-- Records provided --
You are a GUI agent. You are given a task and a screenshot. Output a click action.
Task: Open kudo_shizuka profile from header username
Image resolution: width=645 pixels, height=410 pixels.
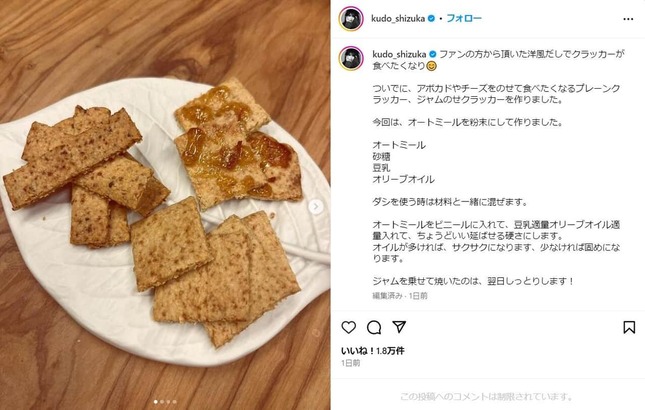coord(398,19)
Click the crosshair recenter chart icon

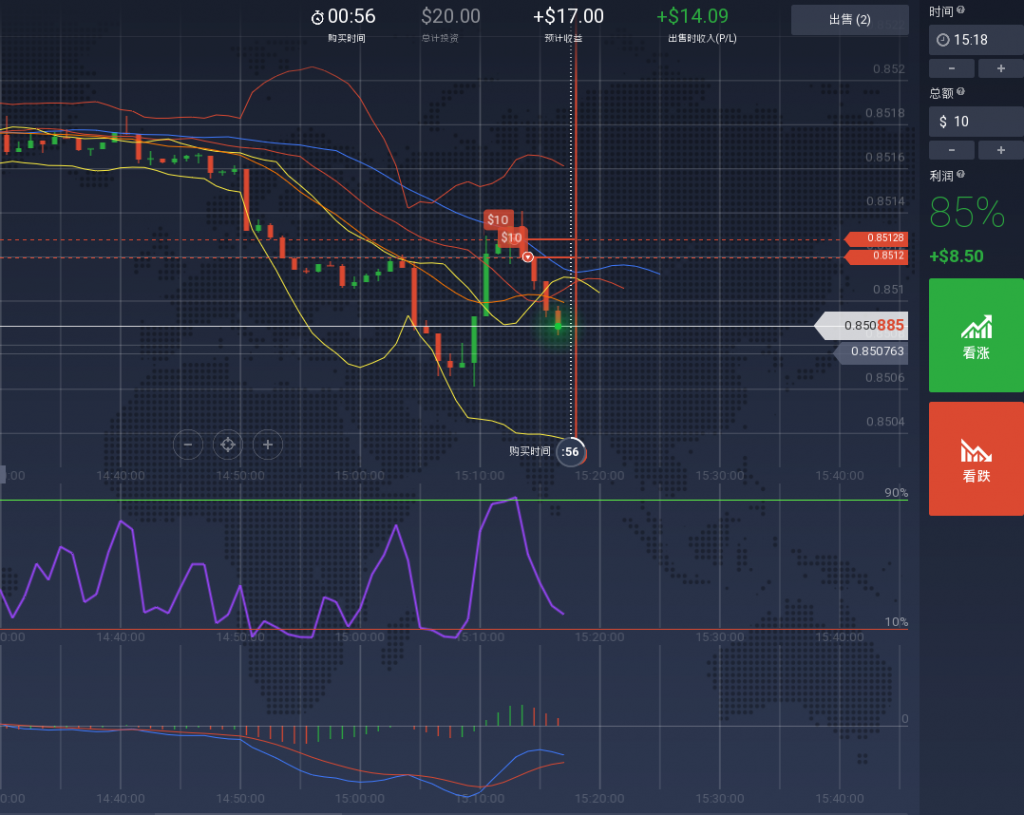coord(228,444)
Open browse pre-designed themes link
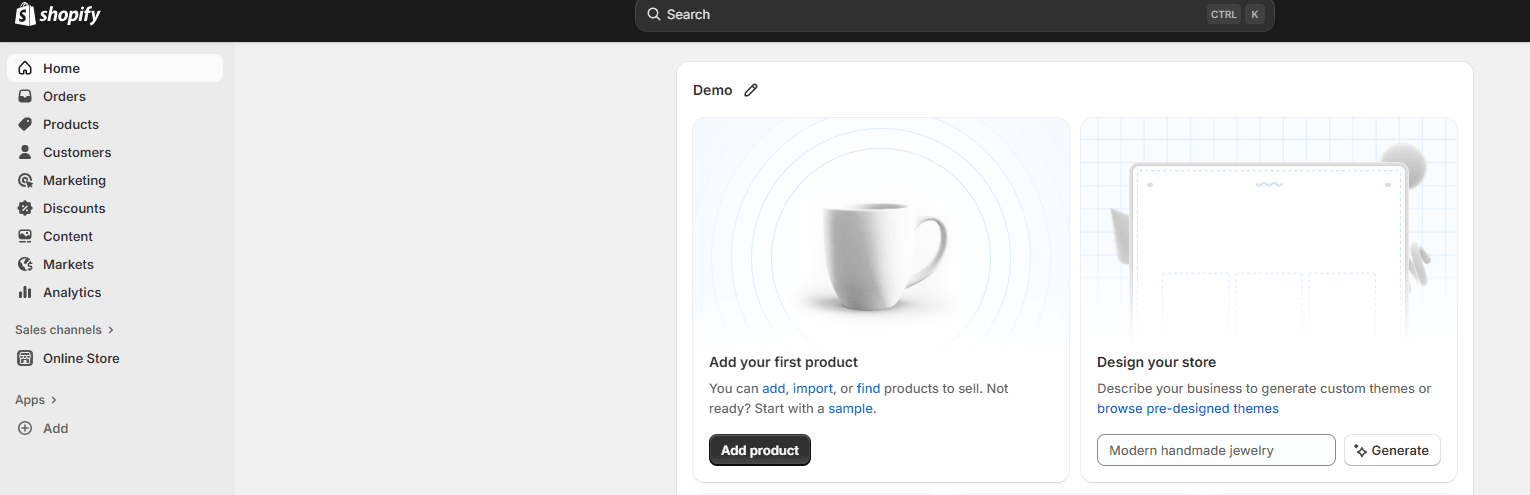The height and width of the screenshot is (495, 1530). [x=1187, y=408]
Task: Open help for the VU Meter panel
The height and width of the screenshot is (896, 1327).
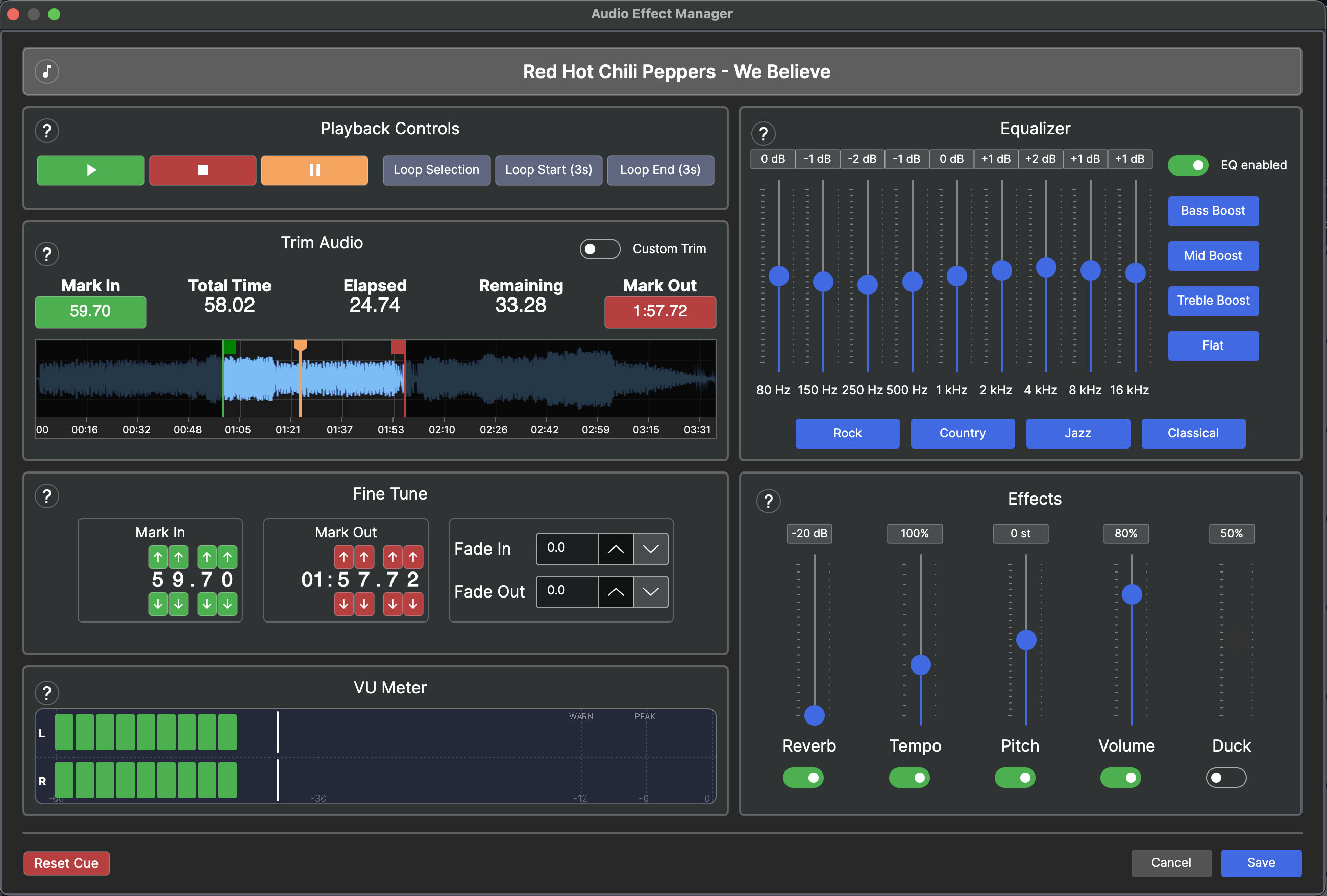Action: [x=47, y=692]
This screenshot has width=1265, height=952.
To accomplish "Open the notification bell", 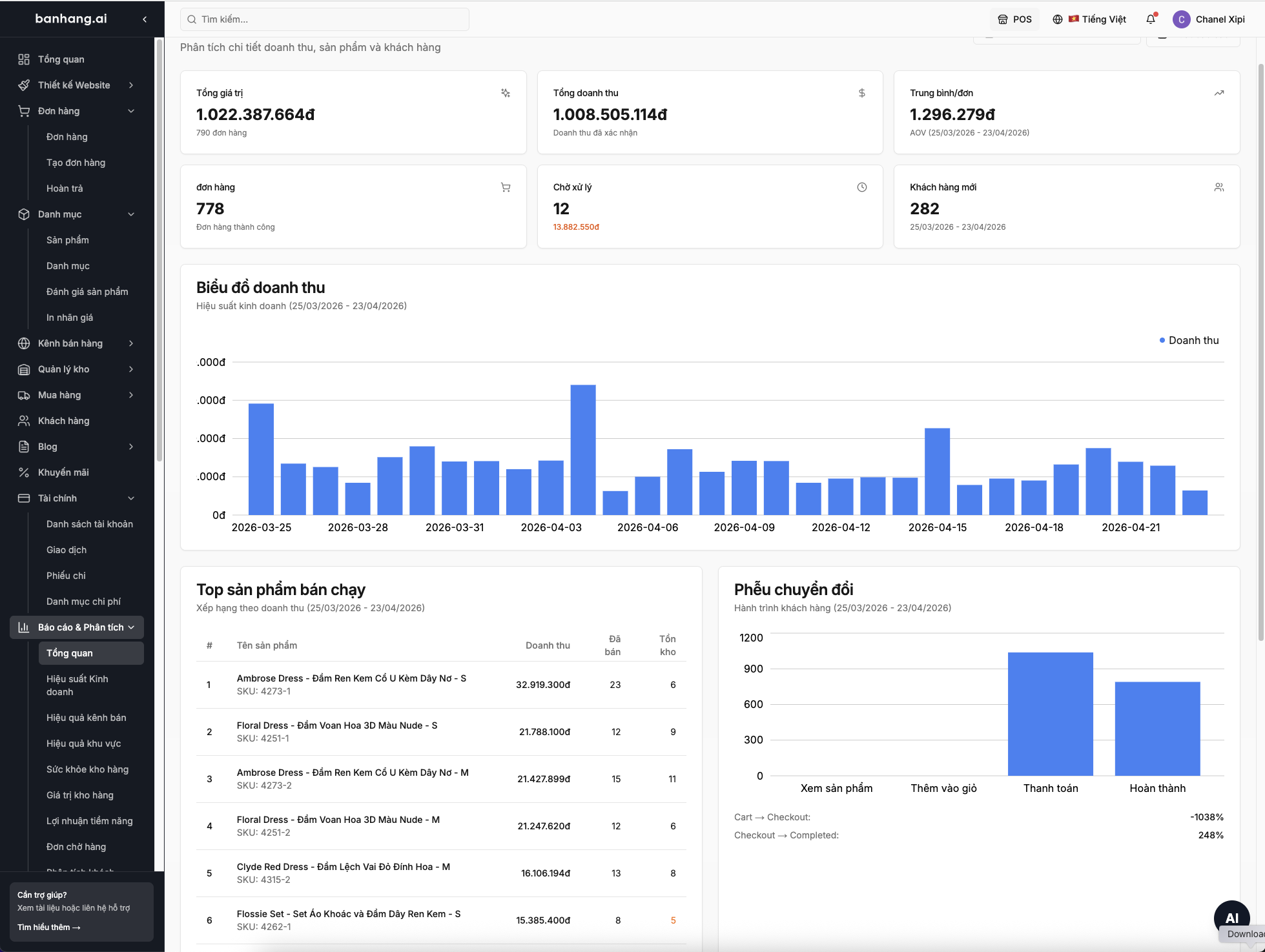I will pyautogui.click(x=1151, y=19).
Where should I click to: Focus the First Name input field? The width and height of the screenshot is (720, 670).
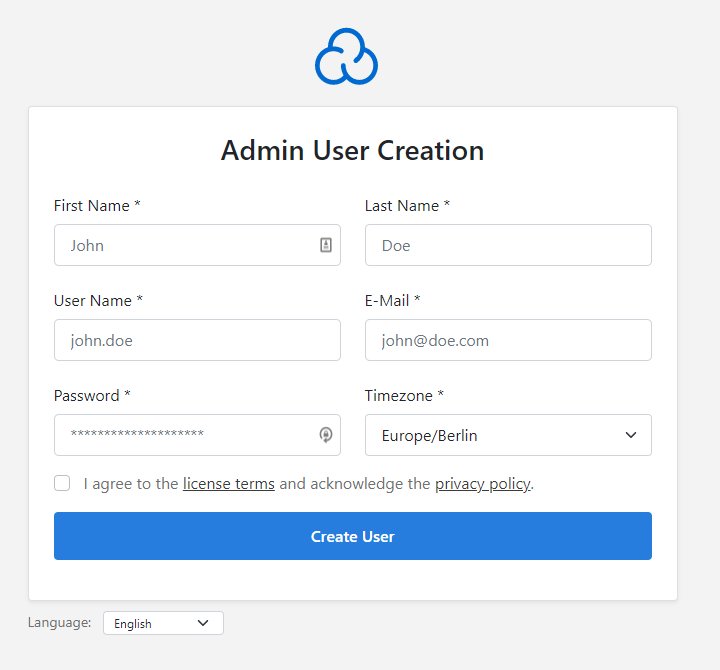coord(197,245)
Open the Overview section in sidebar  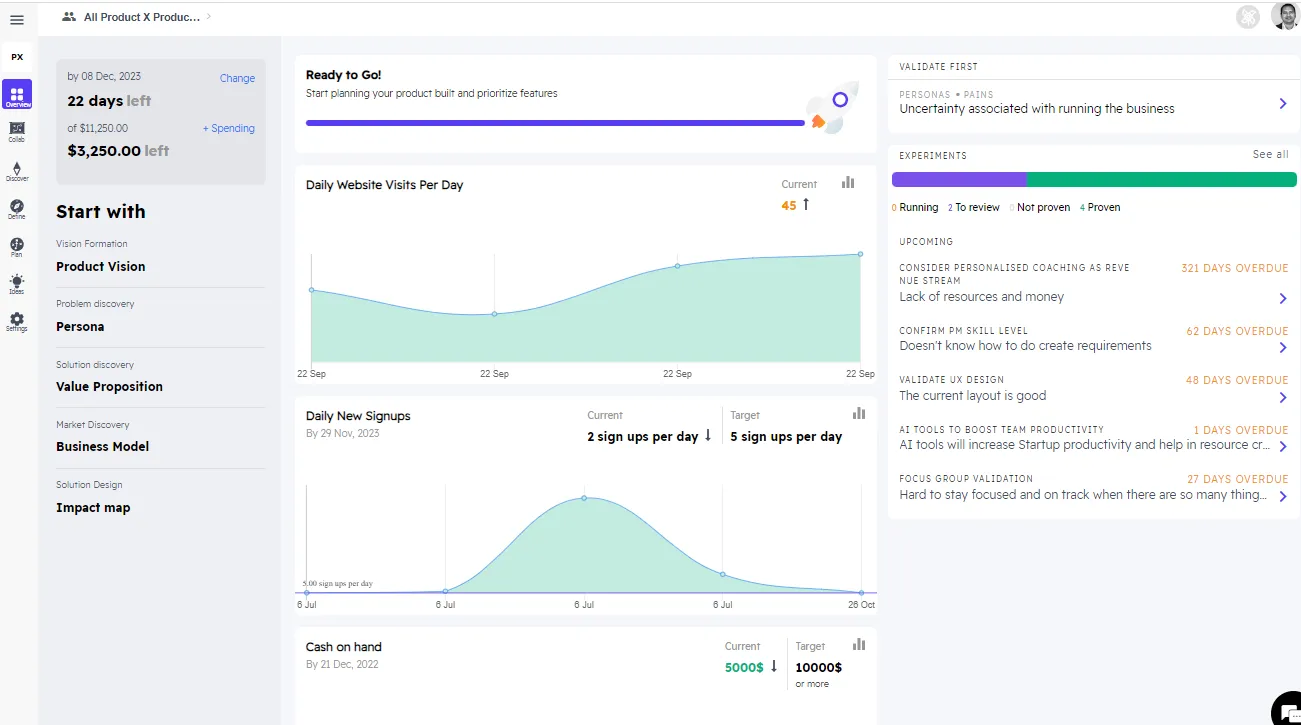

-- Exercise objective --
Update the stretch from the line containing "Where should I" through the end of the lines by replacing "First Name" with "Last Name" and leaving everything else unchanged. Leave the pictures out of your answer.

-- Response to the task --
Where should I click to: Focus the Last Name input field? The width and height of the screenshot is (720, 670).
coord(197,245)
Open the Overview section in sidebar  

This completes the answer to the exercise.